#### [Exercise]
Going through the data below, please show each line containing the string "Identify".

(Collected data)
--------------------------------------------------

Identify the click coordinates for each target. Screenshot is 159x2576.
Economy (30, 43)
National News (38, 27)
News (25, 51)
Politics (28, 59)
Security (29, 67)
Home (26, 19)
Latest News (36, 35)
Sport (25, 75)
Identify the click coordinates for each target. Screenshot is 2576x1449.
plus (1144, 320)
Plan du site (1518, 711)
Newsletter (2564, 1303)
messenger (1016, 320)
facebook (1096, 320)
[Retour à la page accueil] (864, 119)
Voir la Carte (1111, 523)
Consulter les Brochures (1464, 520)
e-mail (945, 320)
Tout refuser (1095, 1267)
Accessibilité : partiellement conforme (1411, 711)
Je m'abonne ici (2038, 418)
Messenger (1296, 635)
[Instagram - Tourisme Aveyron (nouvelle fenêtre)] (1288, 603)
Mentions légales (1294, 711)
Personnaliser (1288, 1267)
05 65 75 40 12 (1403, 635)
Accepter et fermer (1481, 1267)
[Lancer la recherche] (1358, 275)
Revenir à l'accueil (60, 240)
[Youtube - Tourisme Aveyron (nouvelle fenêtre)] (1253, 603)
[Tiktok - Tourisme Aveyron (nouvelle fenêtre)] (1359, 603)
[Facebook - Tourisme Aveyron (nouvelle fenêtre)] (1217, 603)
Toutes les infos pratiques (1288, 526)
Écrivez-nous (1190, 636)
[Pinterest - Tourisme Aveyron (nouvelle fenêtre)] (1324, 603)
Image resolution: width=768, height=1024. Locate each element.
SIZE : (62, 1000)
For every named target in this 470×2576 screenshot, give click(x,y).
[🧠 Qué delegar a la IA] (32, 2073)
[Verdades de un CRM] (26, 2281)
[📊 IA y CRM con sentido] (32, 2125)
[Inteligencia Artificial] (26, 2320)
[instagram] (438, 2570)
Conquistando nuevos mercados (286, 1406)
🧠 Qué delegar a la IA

--------------------------------------------------

#### [Written answer]
Identify the click coordinates for each target. Screenshot is 159x2576.
Identify the click coordinates for each target. Screenshot is 2576x1449.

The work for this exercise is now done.